### DATA FOR PROCESSING

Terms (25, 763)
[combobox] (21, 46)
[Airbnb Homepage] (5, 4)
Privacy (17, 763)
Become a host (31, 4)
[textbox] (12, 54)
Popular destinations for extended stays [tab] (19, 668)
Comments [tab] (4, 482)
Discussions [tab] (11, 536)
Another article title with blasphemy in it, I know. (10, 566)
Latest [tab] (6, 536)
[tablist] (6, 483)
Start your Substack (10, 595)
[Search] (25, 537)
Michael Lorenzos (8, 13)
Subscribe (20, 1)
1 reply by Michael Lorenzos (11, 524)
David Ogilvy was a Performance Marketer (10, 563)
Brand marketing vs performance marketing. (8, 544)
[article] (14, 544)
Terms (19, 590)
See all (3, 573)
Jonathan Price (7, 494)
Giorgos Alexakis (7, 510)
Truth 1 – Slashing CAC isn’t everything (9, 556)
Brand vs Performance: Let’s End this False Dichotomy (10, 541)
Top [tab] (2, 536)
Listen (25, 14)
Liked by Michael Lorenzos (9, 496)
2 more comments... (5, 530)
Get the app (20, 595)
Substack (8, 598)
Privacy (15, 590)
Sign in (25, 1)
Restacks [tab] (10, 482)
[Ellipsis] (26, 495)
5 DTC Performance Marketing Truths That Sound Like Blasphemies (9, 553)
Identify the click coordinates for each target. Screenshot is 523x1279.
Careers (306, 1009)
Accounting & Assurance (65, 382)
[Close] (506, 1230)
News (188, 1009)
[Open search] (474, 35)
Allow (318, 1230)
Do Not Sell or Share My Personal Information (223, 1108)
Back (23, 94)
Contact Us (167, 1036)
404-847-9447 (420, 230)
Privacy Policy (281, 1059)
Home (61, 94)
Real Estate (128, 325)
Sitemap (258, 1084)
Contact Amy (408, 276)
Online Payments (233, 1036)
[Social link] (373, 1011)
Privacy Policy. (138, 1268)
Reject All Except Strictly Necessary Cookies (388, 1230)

######

* PROBLEM REQUIREMENTS
Rewrite all of the material above, putting "M. Lorenzos" everywhere "Michael Lorenzos" appears and leaving everything else unchanged.

* SOLUTION BELOW
Terms (25, 763)
[combobox] (21, 46)
[Airbnb Homepage] (5, 4)
Privacy (17, 763)
Become a host (31, 4)
[textbox] (12, 54)
Popular destinations for extended stays [tab] (19, 668)
Comments [tab] (4, 482)
Discussions [tab] (11, 536)
Another article title with blasphemy in it, I know. (10, 566)
Latest [tab] (6, 536)
[tablist] (6, 483)
Start your Substack (10, 595)
[Search] (25, 537)
M. Lorenzos (8, 13)
Subscribe (20, 1)
1 reply by M. Lorenzos (11, 524)
David Ogilvy was a Performance Marketer (10, 563)
Brand marketing vs performance marketing. (8, 544)
[article] (14, 544)
Terms (19, 590)
See all (3, 573)
Jonathan Price (7, 494)
Giorgos Alexakis (7, 510)
Truth 1 – Slashing CAC isn’t everything (9, 556)
Brand vs Performance: Let’s End this False Dichotomy (10, 541)
Top [tab] (2, 536)
Listen (25, 14)
Liked by M. Lorenzos (9, 496)
2 more comments... (5, 530)
Get the app (20, 595)
Substack (8, 598)
Privacy (15, 590)
Sign in (25, 1)
Restacks [tab] (10, 482)
[Ellipsis] (26, 495)
5 DTC Performance Marketing Truths That Sound Like Blasphemies (9, 553)
Identify the click coordinates for each target. Screenshot is 523x1279.
Careers (306, 1009)
Accounting & Assurance (65, 382)
[Close] (506, 1230)
News (188, 1009)
[Open search] (474, 35)
Allow (318, 1230)
Do Not Sell or Share My Personal Information (223, 1108)
Back (23, 94)
Contact Us (167, 1036)
404-847-9447 (420, 230)
Privacy Policy (281, 1059)
Home (61, 94)
Real Estate (128, 325)
Sitemap (258, 1084)
Contact Amy (408, 276)
Online Payments (233, 1036)
[Social link] (373, 1011)
Privacy Policy. (138, 1268)
Reject All Except Strictly Necessary Cookies (388, 1230)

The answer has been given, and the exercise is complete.